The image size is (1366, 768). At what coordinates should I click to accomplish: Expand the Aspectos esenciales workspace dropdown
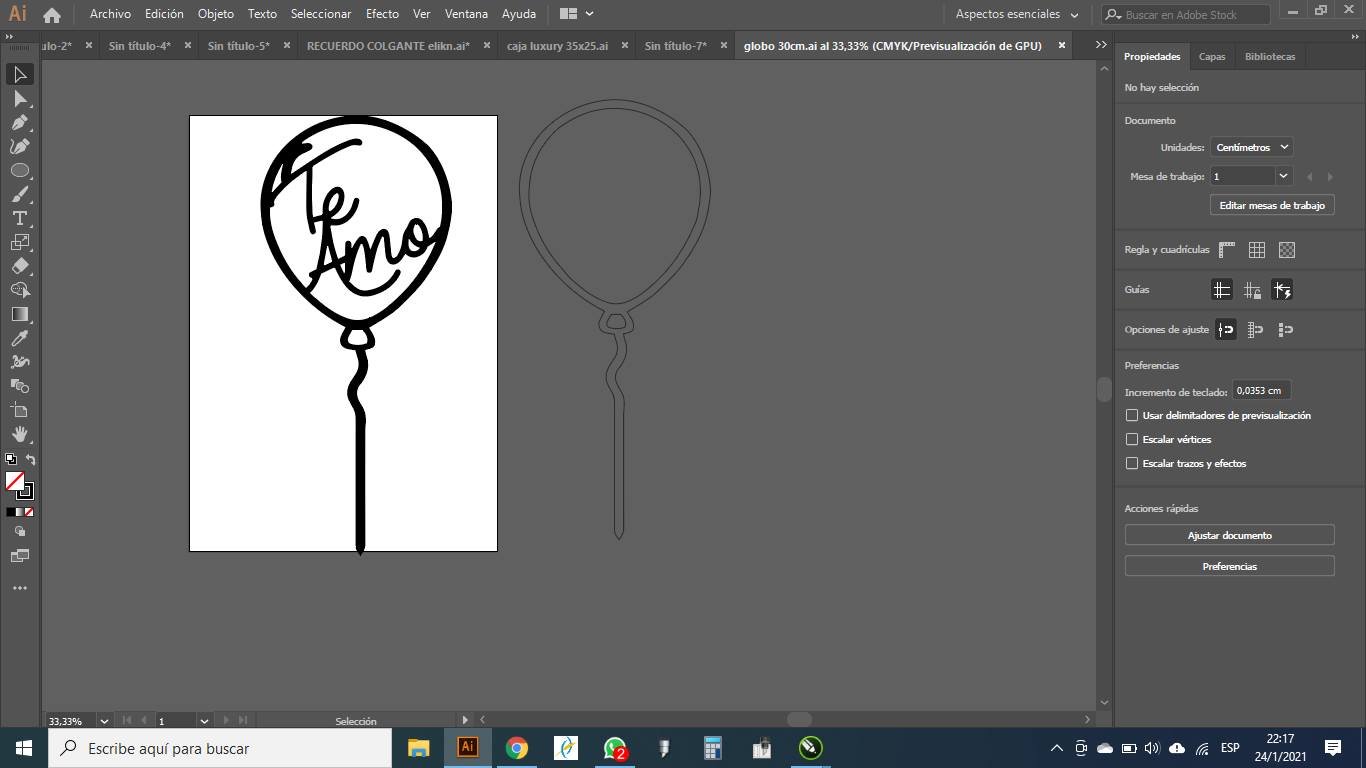click(x=1017, y=14)
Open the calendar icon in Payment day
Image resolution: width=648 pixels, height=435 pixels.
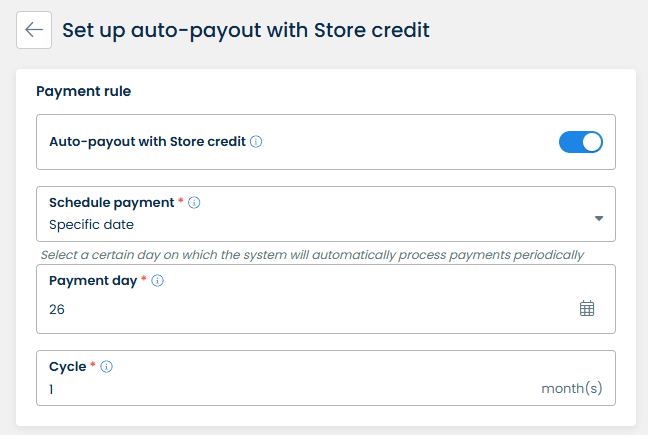click(x=587, y=309)
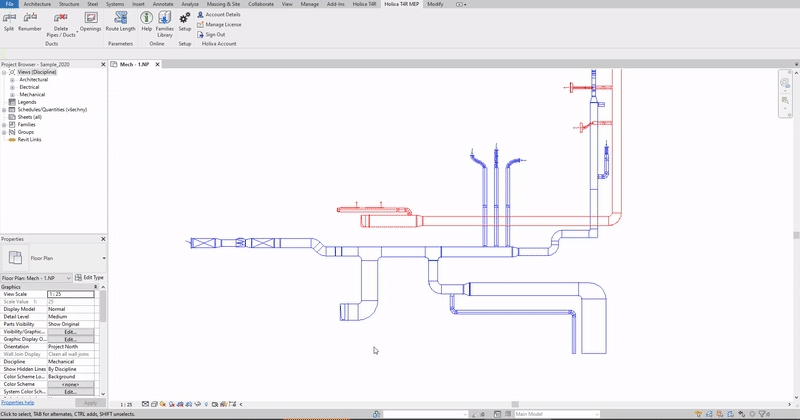Open the Holixa Help icon
The height and width of the screenshot is (420, 800).
click(147, 19)
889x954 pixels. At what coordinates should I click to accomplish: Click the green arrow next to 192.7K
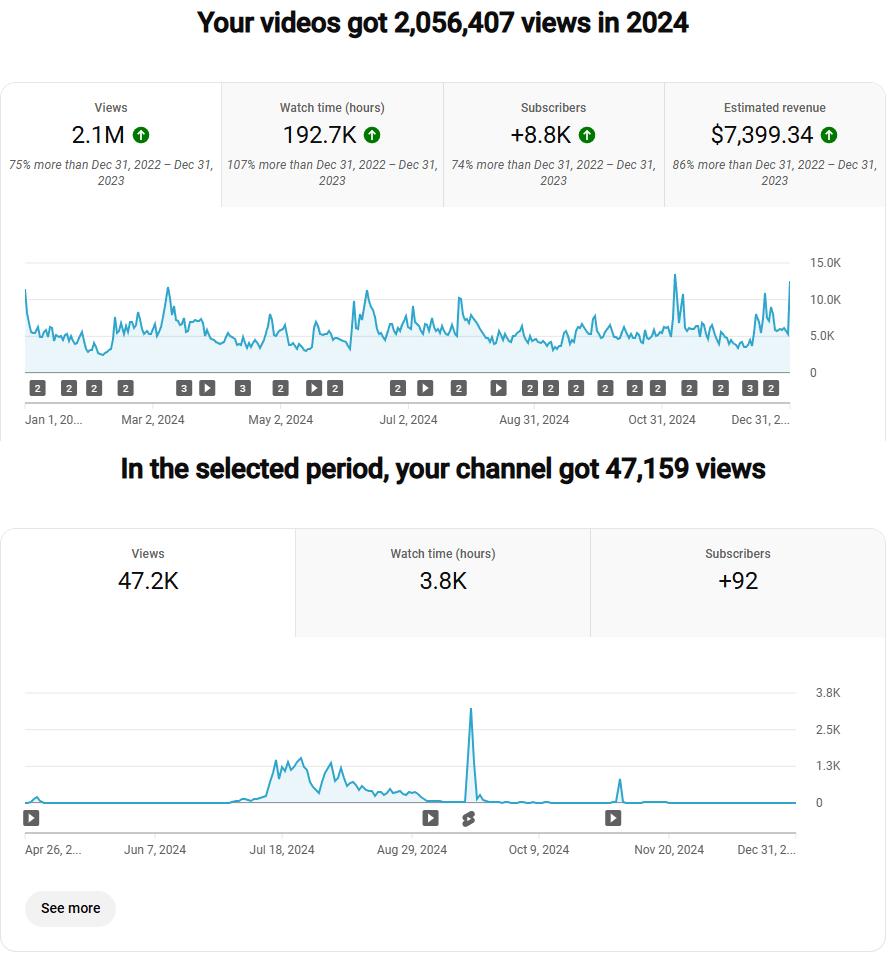(372, 135)
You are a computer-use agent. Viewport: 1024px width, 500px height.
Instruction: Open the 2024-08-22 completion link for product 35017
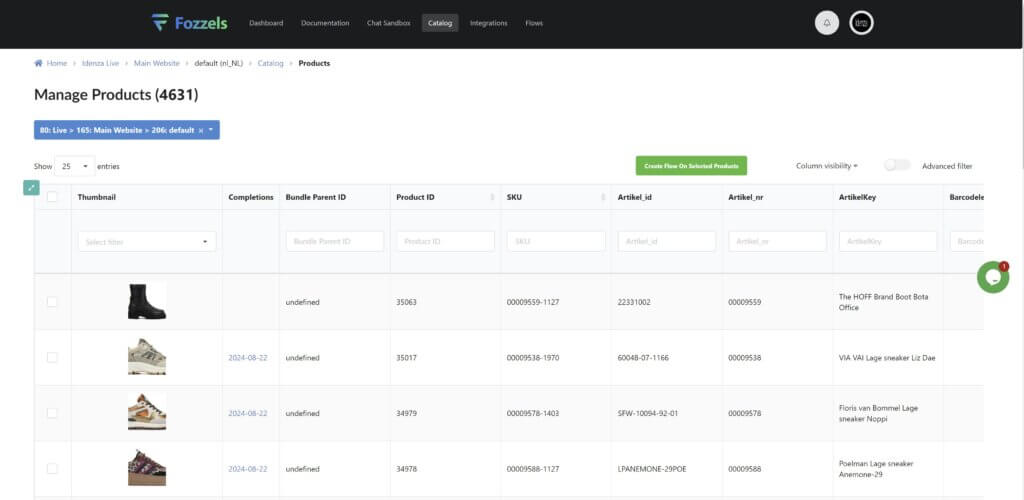point(248,357)
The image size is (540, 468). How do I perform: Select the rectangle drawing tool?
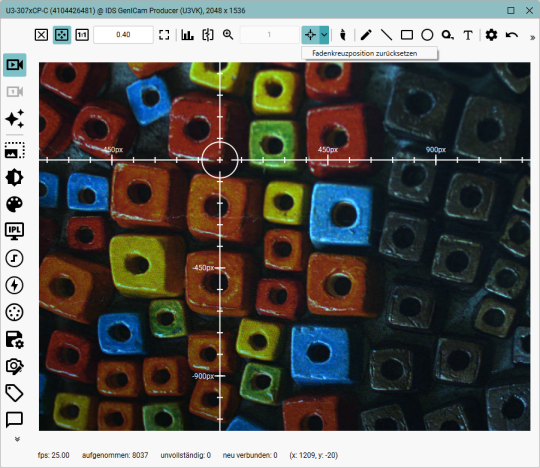(407, 35)
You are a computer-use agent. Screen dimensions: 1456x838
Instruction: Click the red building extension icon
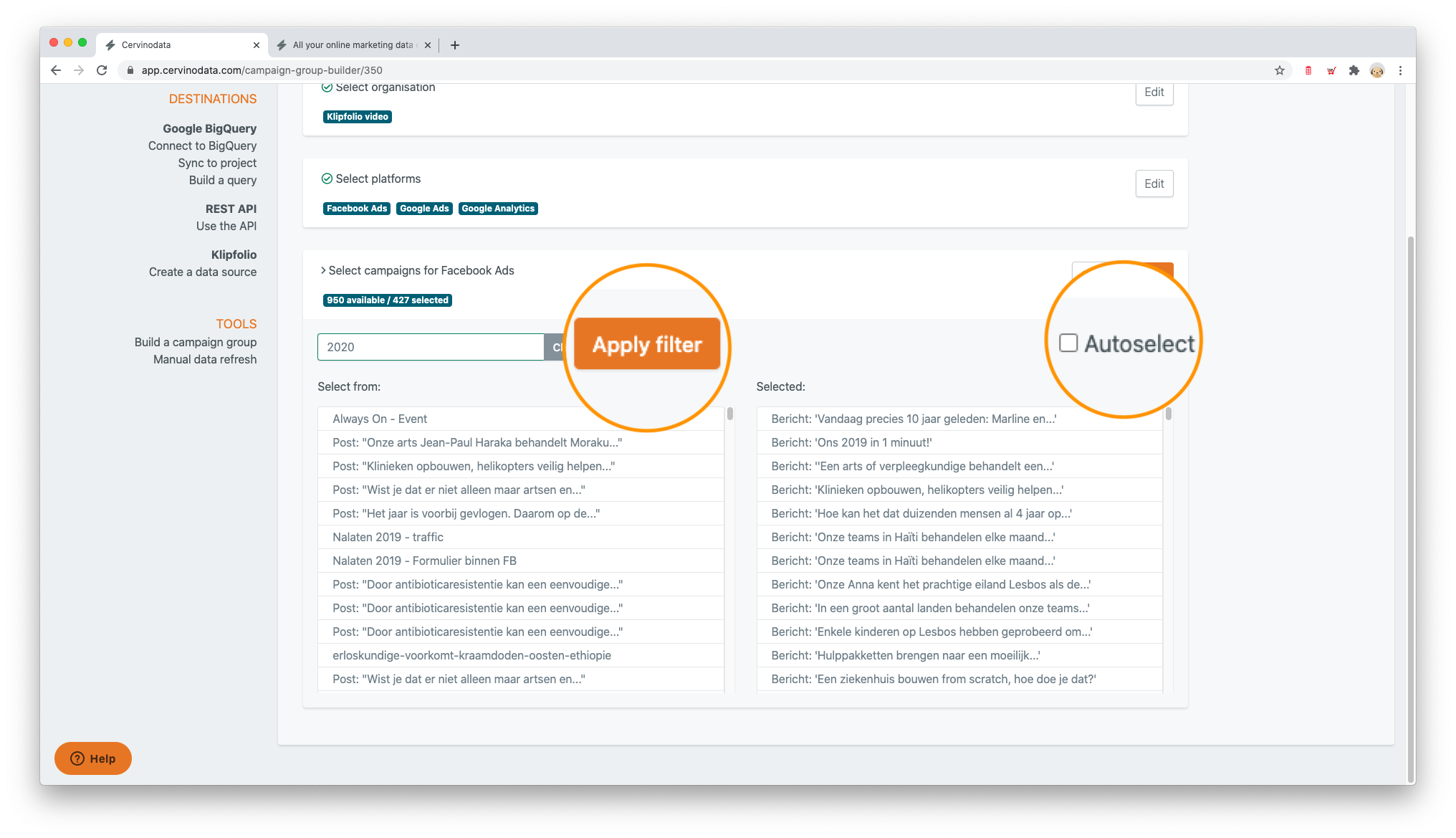[x=1308, y=70]

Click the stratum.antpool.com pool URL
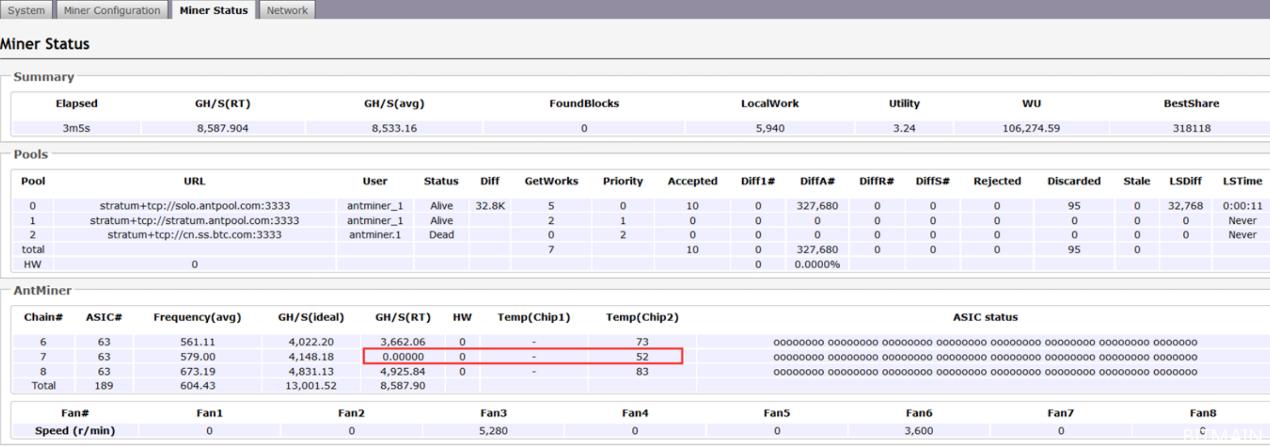[x=195, y=220]
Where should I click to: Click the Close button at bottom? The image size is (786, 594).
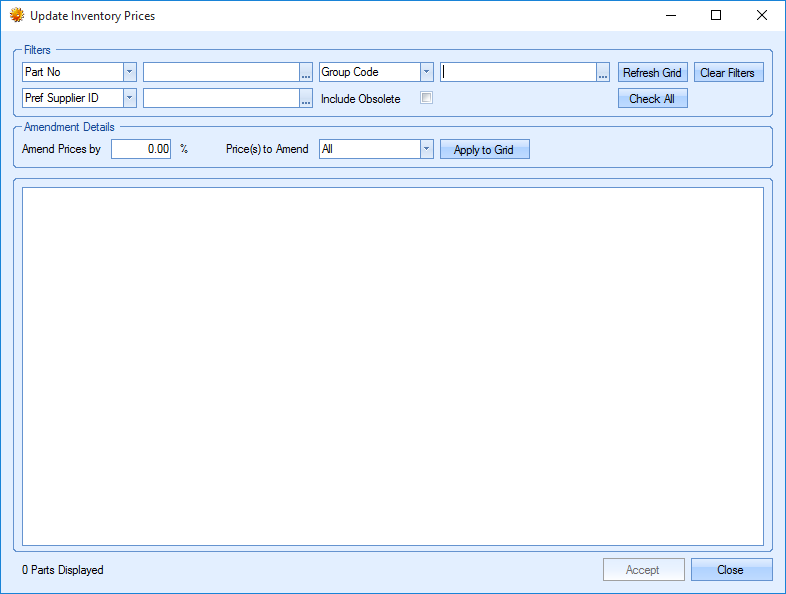(x=731, y=570)
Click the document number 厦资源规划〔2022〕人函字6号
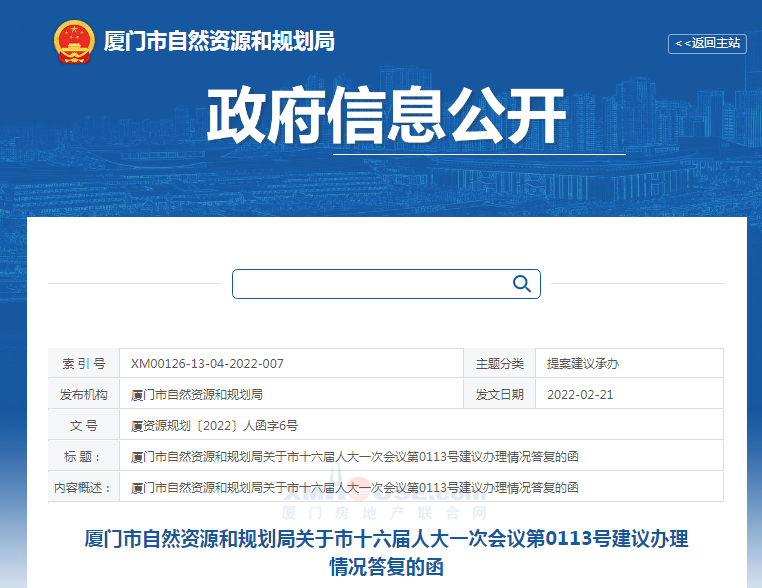This screenshot has width=762, height=588. [x=214, y=426]

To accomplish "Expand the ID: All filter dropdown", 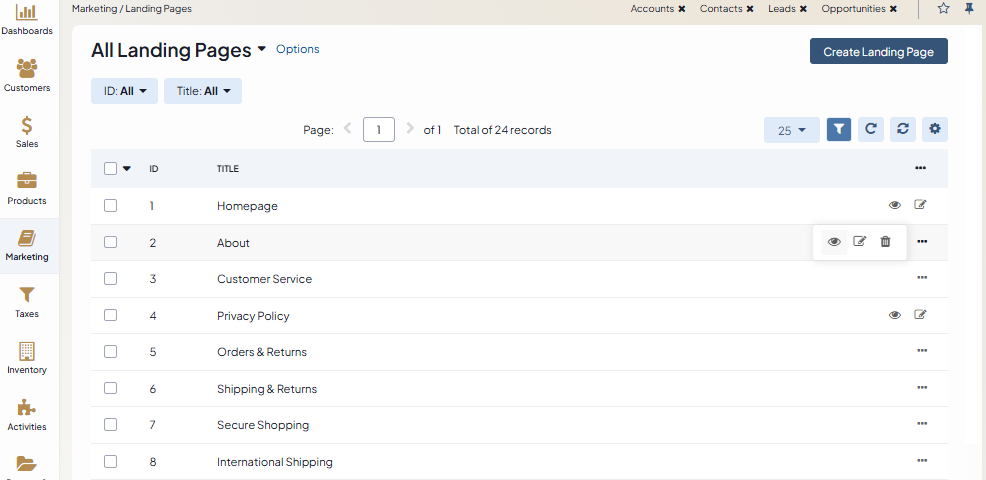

══════

▸ Problem statement: Copy out all of the records above with "Task" substituted for each occurrence of "Instruction" and everything else left as it is. Leave the pictures out of your answer.

▸ Solution to the problem:
The image size is (1366, 768). At what coordinates should I click to accomplish: Expand the Aspectos esenciales workspace dropdown
click(x=1017, y=14)
Open the calendar icon in Payment day
Image resolution: width=648 pixels, height=435 pixels.
click(x=587, y=309)
Open the Holixa Help icon
The height and width of the screenshot is (420, 800).
click(147, 19)
889x954 pixels. At what coordinates should I click to accomplish: Click the green arrow next to 192.7K
(372, 135)
You are a computer-use agent. Viewport: 1024px width, 500px height.
Task: Open the 2024-08-22 completion link for product 35017
point(248,357)
The image size is (540, 468). How do I perform: Select the rectangle drawing tool?
(407, 35)
You are a computer-use agent. Screen dimensions: 1456x838
Task: Click the red building extension icon
[x=1308, y=70]

Click the stratum.antpool.com pool URL
[x=195, y=220]
Where should I click to: Click the Close button at bottom? The image size is (786, 594).
(x=731, y=570)
Click the document number 厦资源规划〔2022〕人函字6号
This screenshot has width=762, height=588. [x=214, y=426]

To accomplish "Expand the ID: All filter dropdown", 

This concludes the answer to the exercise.